MOORE — Fewer and fewer of us expect to retire at 65. However, there is still hope for those in their 20s and 30s to pull it off.
It’s hard to convince young people to start saving for retirement. It’s boring, especially if it seems like they won’t need the money until some point in the far off future. But the earlier they start saving, the better.
Saving as much as you can, as early as you can allows the principal of compounding to really work in your favor. For example, a 22 year old recent graduate signs up for her company’s 401 (k) plan and has $250 a month taken out of her check until full retirement age of 67.
If her savings are invested at 6 percent, she will have saved $689,000 over the course of her 45-year career.

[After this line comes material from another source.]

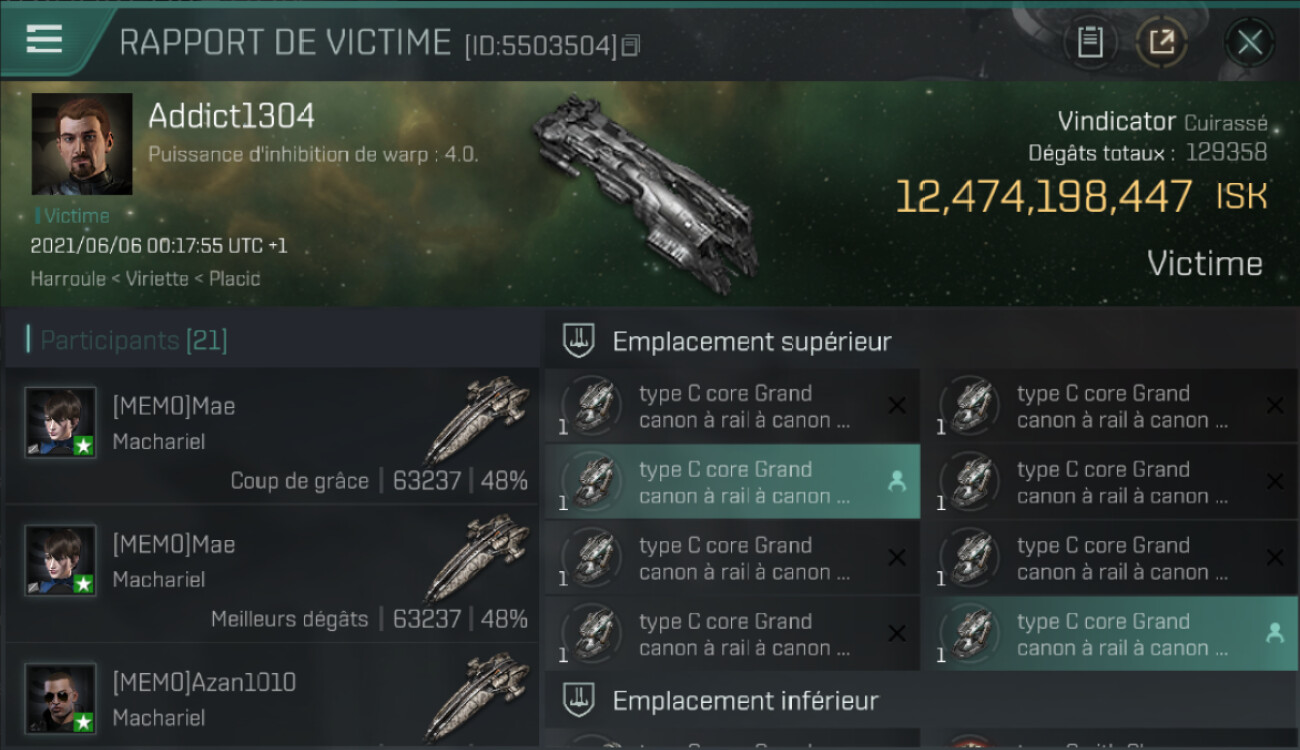Open Addict1304 victim portrait
The height and width of the screenshot is (750, 1300).
82,144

If she is more aggressive, puts a little more money in stocks and earns 8 percent, the amount grows to $1,318,635 over the same time span.

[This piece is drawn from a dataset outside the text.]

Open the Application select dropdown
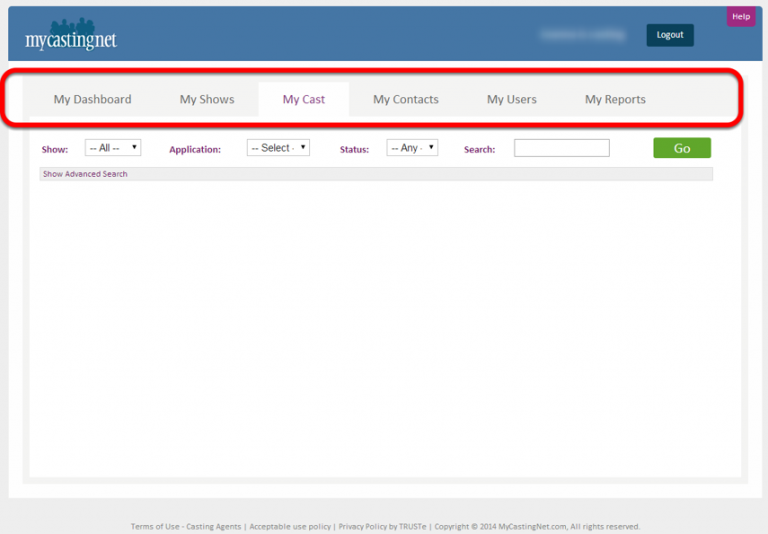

Here’s the bottom line for all of us, especially younger workers: The longer you wait to start saving for your retirement, the more you will need to set aside each month and the more risks you will have to take with your money.
Having a retirement nest egg will put you in a better position to deal with unknowns such as periods of unemployment, career changes, new business opportunities, health concerns and forced early retirement.

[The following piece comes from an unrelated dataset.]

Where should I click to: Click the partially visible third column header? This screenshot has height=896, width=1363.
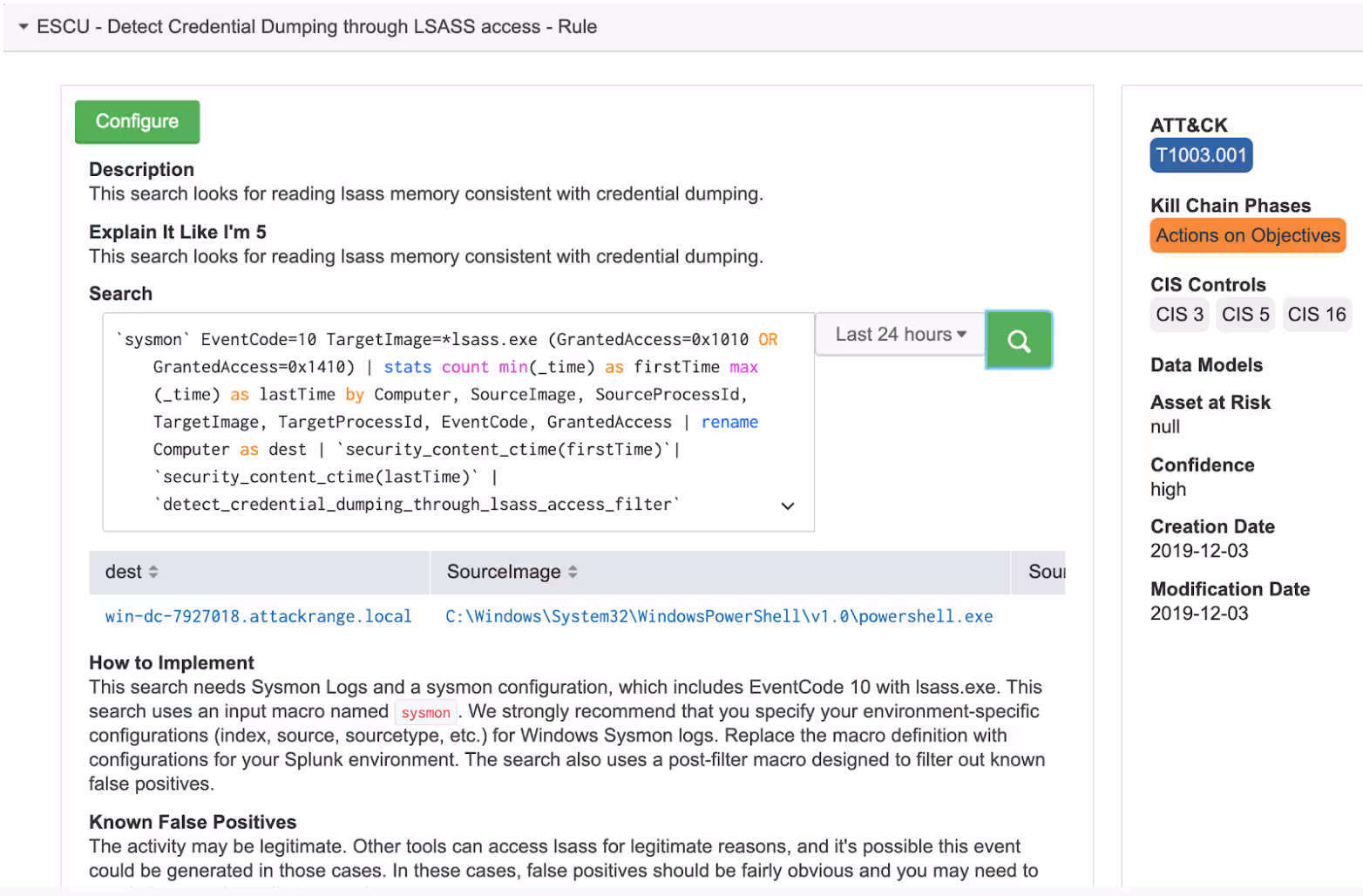point(1045,572)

Besides having regular contributions taken directly out of your paycheck or bank account, increase your retirement contributions whenever you get a raise or some unexpected cash such as a tax refund.
It also is important to become a disciplined money manager. Even if someone is a good saver, that doesn’t necessarily make them a good spender. Being frugal is “in” now, so it’s a great time in a young person’s life to create a spending plan.